For those who will show up to the polls or have already punched their ballots during the city’s nine-day early voting window — which opened Monday and ends Sunday — voters in the Bronx and Westchester will also be keen on a few competitive races that could further the area’s political divide between Democratic progressives and moderates.

Aug. 22 is the last day for voters to apply for an absentee ballot in person. Polls are open from 6 a.m.-9 p.m. on Election Day.

Races to watch

The Bronx features three multi-candidate Democratic races for Senate seats in the 31st, 33rd and 34th districts, while the borough also has two competitive Congressional primaries, with challengers looking to unseat popular progressives.

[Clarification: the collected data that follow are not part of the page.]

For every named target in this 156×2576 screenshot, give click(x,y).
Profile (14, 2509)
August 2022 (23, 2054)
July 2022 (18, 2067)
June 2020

In 2020, then middle school principal and political newcomer Jamaal Bowman unseated 16-term incumbent Eliot Engel. Now, the Squad member hopes to keep his seat for a second term amid a flurry of challengers.

Vedat Gashi and Catherine Parker, both Westchester County lawmakers, and Mark Jaffe, CEO of the Greater New York Chamber of Commerce, have thrown their hats into a crowded primary field as Democrats try to hold their nine-seat advantage in the U.S. House of Representatives this November.

A triple threat: Three candidates challenge Bowman in Wakefield, Westchester Congressional primary

The district includes the Bronx’s Wakefield and a slew of municipalities up and down Westchester County.

While U.S. Rep. Alexandria Ocasio-Cortez, a Progressive and native of Parkchester, faces no opposition on her way to November, her Republican challenger will be decided on Aug. 23. Queens native Desi Cuellar and Bronx native Tina Forte — who was involved in the Jan. 6 insurrection at the U.S. Capitol — seek the Republican nomination in what’s expected to be a long shot bid to unseat AOC in November.

The 14th District includes the eastern part of the Bronx and part of north-central Queens.

The Bronx race that’s managed to steal a bulk of the spotlight across the city is the state’s 33rd Senate District race between incumbent Progressive Gustavo Rivera and attorney Miguelina Camilo, a moderate Democrat. The 33rd District runs from Riverdale to the Bronx Zoo.

Rivera has spent more than a decade in Albany, first elected to the Senate in 2010 when he defeated entrenched pol Pedro Espada Jr. in a Democratic primary; Espada Jr. was later convicted on federal corruption charges and sentenced to 5 years in prison. Now a leading progressive voice in the state, Rivera chairs the Senate Health Committee.

Camilo — the former president of the Bronx Women’s Bar Association and former vice chair of the Bronx Democrats — entered the race along with a potentially landscape changing endorsement from the Bronx Dems and the support of a host of high-profile sitting electeds.

As for the 34th District, Assemblymember Nathalia Fernandez seeks a promotion to the New York State Legislature’s upper house, but faces stiff competition from Christian Amato — a former staffer of current seatholder Alessandra Biaggi. John Perez, who has made three unsuccessful bids at elected office since 2018, is also running for the seat.

Could the flood-prone 34th Senate District primary be won on climate?

The remade 34th District is comprised of a chunk of east Bronx constituencies as well as the Pelhams and a portion of the city of New Rochelle in Westchester

For Kingsbridge and University Heights voters, many who were redistricted out of the 33rd earlier this year, they will have a say in the majority-Manhattan seat where incumbent Sen. Robert Jackson is locked in a primary against Angel Vasquez, Ruben Dario Vargas and Francesca Castellanos, the latter two who are perennial candidates.

Elected in 2018, Jackson is seeking his third two-year term in office, where he chairs the Senate Civil Service and Pensions Committee. His biggest opponent could be the former teacher and union official Vasquez, who is backed by Congressman Adriano Espaillat, whose support helped George Alvarez unseat a longtime incumbent in Assemblymember José Rivera in June.

Castellanos previously made a bid for City Council and once for state Assembly while Vargas was unsuccessful in multiple runs for the Senate and Assembly.

Inwood and Washington Heights are the major voting blocs in the 31st District.